Stromberg could wind up as a starter anywhere on the interior in the NFL, but this is one of the biggest reaches of the day. He ranks 228th on the PFF big board. He did grade well in college, though, producing an 83.4 PFF run-blocking grade and a 77.1 PFF pass-blocking grade.
Day 3: Daniels started at left guard in 2019, right tackle in 2021 and left tackle in 2022. He’ll likely fit in best on the interior in the NFL, but he offers athleticism and versatile depth for a Washington offensive line that finished last season as the 24th-ranked unit in PFF pass-blocking grade.

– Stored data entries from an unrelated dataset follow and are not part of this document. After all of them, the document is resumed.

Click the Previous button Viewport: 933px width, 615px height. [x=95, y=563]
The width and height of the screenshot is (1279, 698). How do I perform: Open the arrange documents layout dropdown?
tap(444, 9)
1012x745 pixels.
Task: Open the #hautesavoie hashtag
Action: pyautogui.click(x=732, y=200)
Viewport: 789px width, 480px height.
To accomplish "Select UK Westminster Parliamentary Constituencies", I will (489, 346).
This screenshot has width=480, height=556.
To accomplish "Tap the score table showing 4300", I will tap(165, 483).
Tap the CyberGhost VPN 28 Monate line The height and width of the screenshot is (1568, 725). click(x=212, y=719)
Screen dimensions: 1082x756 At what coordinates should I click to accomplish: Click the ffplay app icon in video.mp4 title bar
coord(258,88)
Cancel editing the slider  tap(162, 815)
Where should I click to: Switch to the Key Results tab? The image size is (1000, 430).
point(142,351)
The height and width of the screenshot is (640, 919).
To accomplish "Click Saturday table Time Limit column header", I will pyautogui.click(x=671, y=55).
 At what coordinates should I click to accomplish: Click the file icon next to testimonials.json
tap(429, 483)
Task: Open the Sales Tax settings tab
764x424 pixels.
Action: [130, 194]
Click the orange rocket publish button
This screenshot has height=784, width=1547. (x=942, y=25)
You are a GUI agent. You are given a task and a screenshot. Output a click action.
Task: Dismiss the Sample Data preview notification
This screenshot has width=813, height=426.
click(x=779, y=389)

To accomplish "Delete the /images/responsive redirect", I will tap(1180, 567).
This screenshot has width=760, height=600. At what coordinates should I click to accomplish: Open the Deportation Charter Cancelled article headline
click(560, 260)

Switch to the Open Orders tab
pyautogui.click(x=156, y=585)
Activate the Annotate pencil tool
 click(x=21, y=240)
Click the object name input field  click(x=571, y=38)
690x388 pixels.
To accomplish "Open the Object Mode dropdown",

After news came out right before the draft that the Commanders are not planning on exercising the fifth-year option for 2020 No. 2 overall pick Chase Young, they trade up to add K.J Henry off the edge. This doesn’t necessarily mean a move is imminent — we’re now in the fifth round, after all — but is notable nonetheless. Henry earned an 84.0 pass-rush grade with a 15.9% pass-rush win rate in 2022 but is a bit older and didn’t test very well.
The Commanders add another bigger, power back to their backfield who can contribute as an early down grinder in the run game. Rodriguez took a step back from a production standpoint in 2022 behind a worse offensive line, but he still earned an elite 90.7 PFF rushing grade behind 3.8 yards after contact per run and 64 missed tackles forced.
Jones is a long edge rusher (6-foot-5 with 34-inch arms) who has delivered 70.0-plus PFF pass-rush grades and at least 30 pressures in each of the past two seasons at Louisiana. He’s experienced with nearly 2,500 defensive snaps across six college seasons.